Records supplied -
━━━━
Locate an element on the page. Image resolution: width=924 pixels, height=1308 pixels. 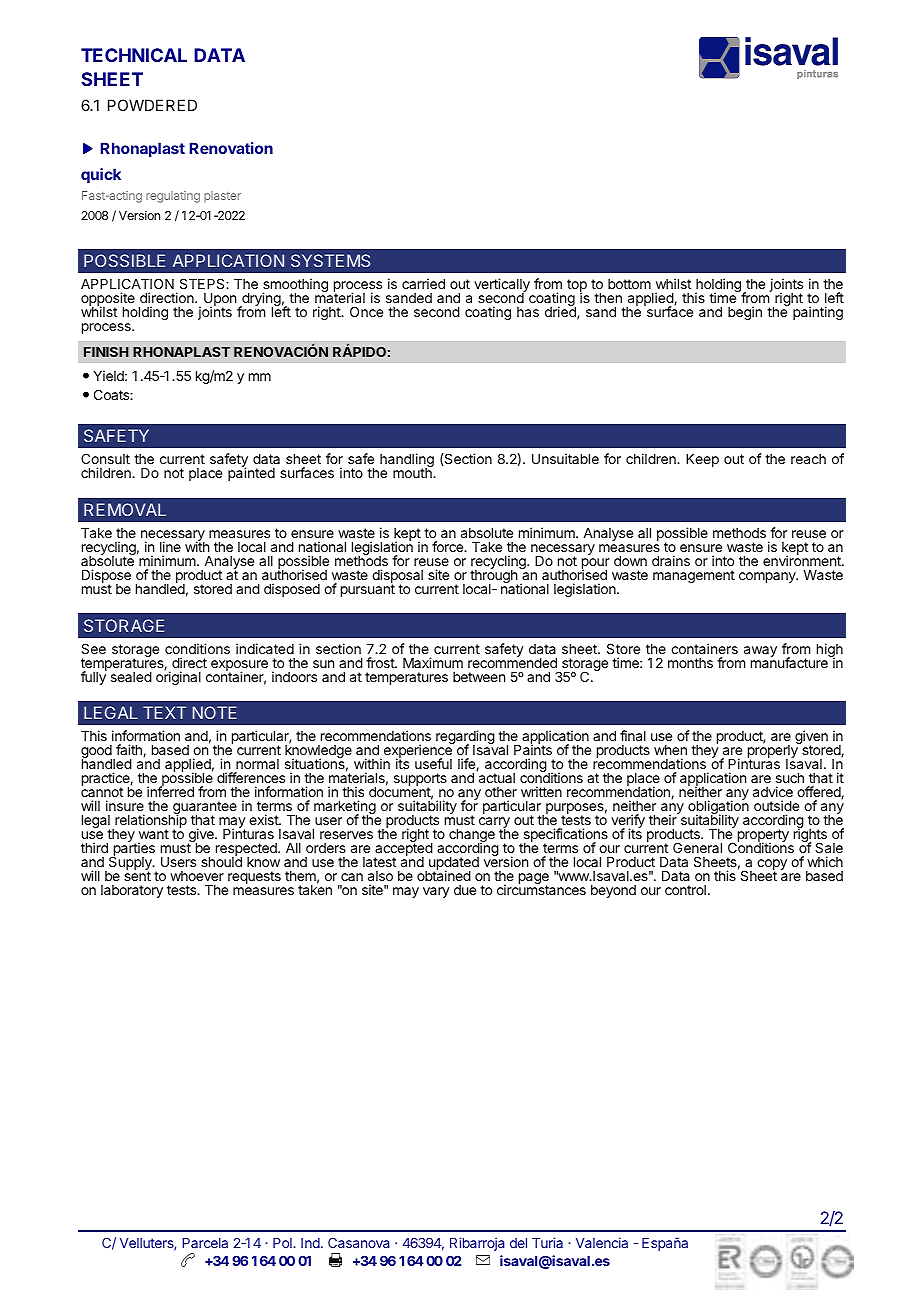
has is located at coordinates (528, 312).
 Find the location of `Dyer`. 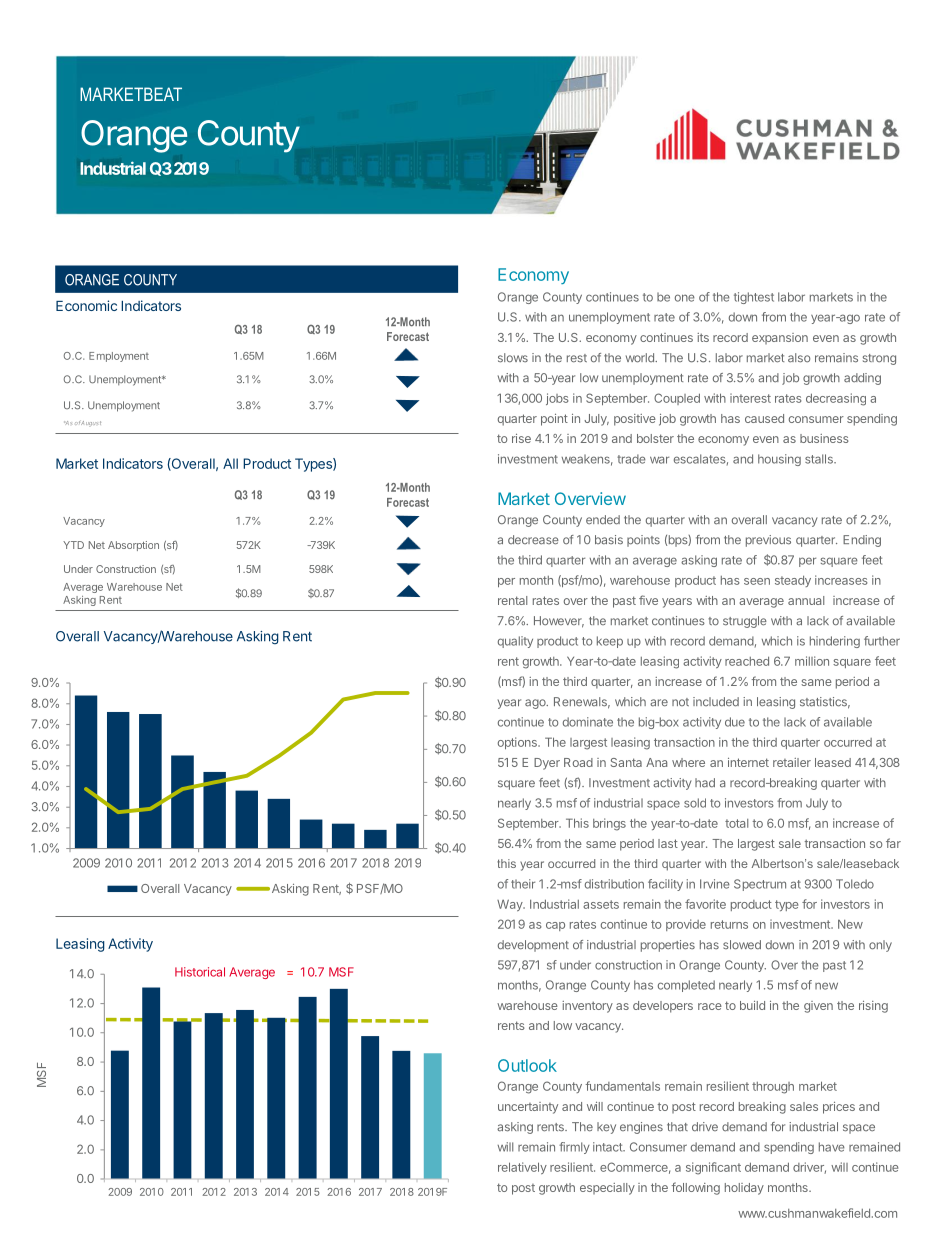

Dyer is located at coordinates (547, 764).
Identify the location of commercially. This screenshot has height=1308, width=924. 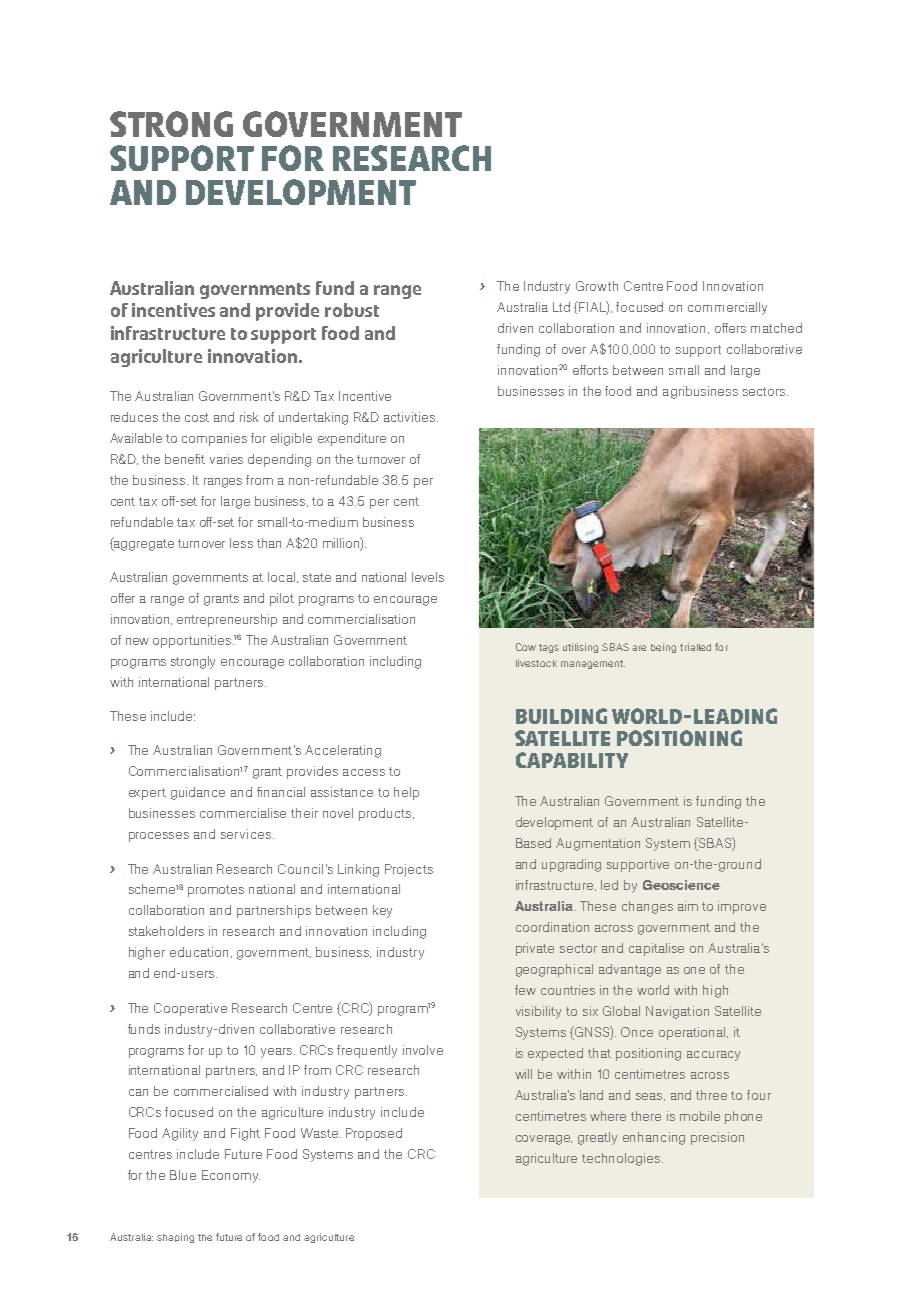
━━━━
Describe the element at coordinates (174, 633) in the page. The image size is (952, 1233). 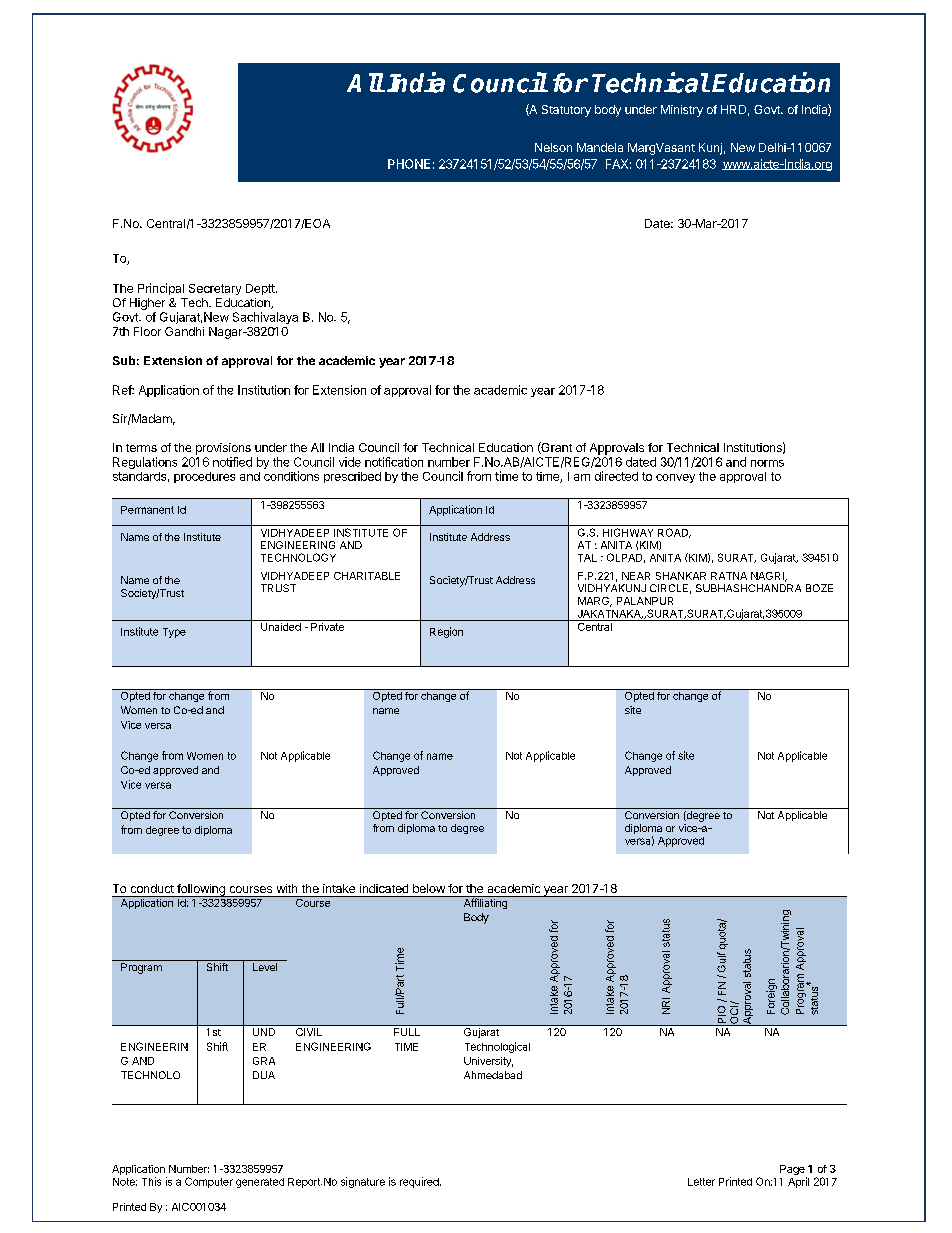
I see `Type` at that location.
━━━━
Request - Reproduce the records verbatim from the line containing "Describe the element" to the line containing "at that location.", and omit the pictures.

Completed task -
Describe the element at coordinates (174, 633) in the page. The image size is (952, 1233). 
I see `Type` at that location.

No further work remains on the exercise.